Fibrobacter succinogenes and F. intestinalis are specialized cellulolytic bacteria that belong to a divergent phylum of Gram-negative anaerobes (42). Significant Fibrobacter populations can be detected by molecular probing (8), although they are poorly represented in ampli­fied 16S clone libraries (43). Genome sequencing of F. succinogenes S85 has identified 113 genes that have likely roles in plant cell wall degradation, including 40 cellulases and 29 xy — lanases (44). As in Gram-positive cellulolytic anaerobes such as the ruminococci, complex organization involving multiple catalytic domain and substrate-binding modules is a feature of F. succinogenes enzymes (1, 45). Dockerin-like domains have not been detected, however, and the organization of cellulolytic enzymes on the cell surface remains unclear. Some en­zymes apparently share a basic C-terminal region, but it has not been established whether this is involved in cell surface attachment. Gene complement and cellulolytic activity are apparently well conserved among strains related to F. succinogenes S85, but with evidence of significant sequence divergence in F. intestinalis and some F. succinogenes-related strains (44, 46, 47).

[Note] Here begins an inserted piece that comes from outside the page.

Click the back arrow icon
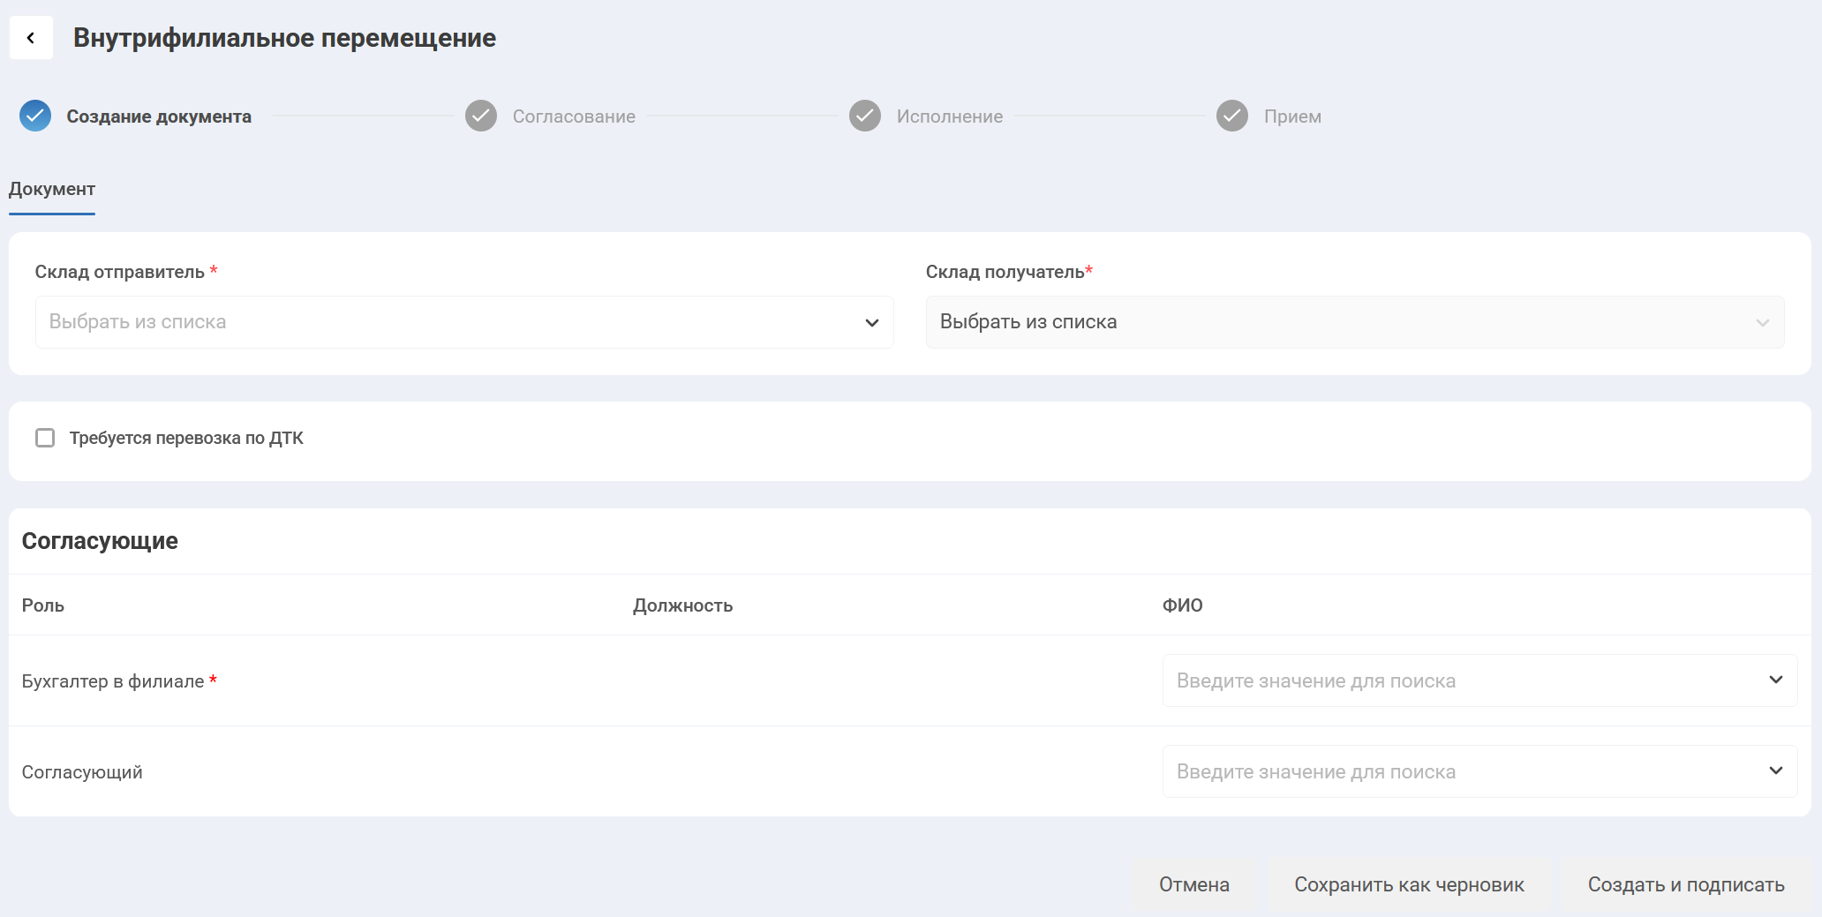The height and width of the screenshot is (917, 1822). pos(31,38)
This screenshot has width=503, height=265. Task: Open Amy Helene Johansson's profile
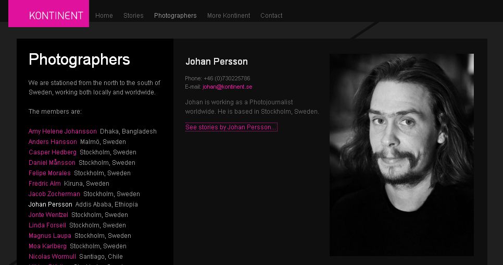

F. succinogenes apparently lack xylose isomerase activity (48) and fail to utilize the break­down products of xylan, despite possessing an array of xylanases. R. flavefaciens strains vary in their ability to utilize xylo-oligosaccharides, and appear to vary in respect of their xylose isomerase genes (49). For these bacteria, xylanase activity, therefore, appears to be required primarily for degrading the matrix polysaccharides thus facilitating access to the glucan components of the plant cell wall.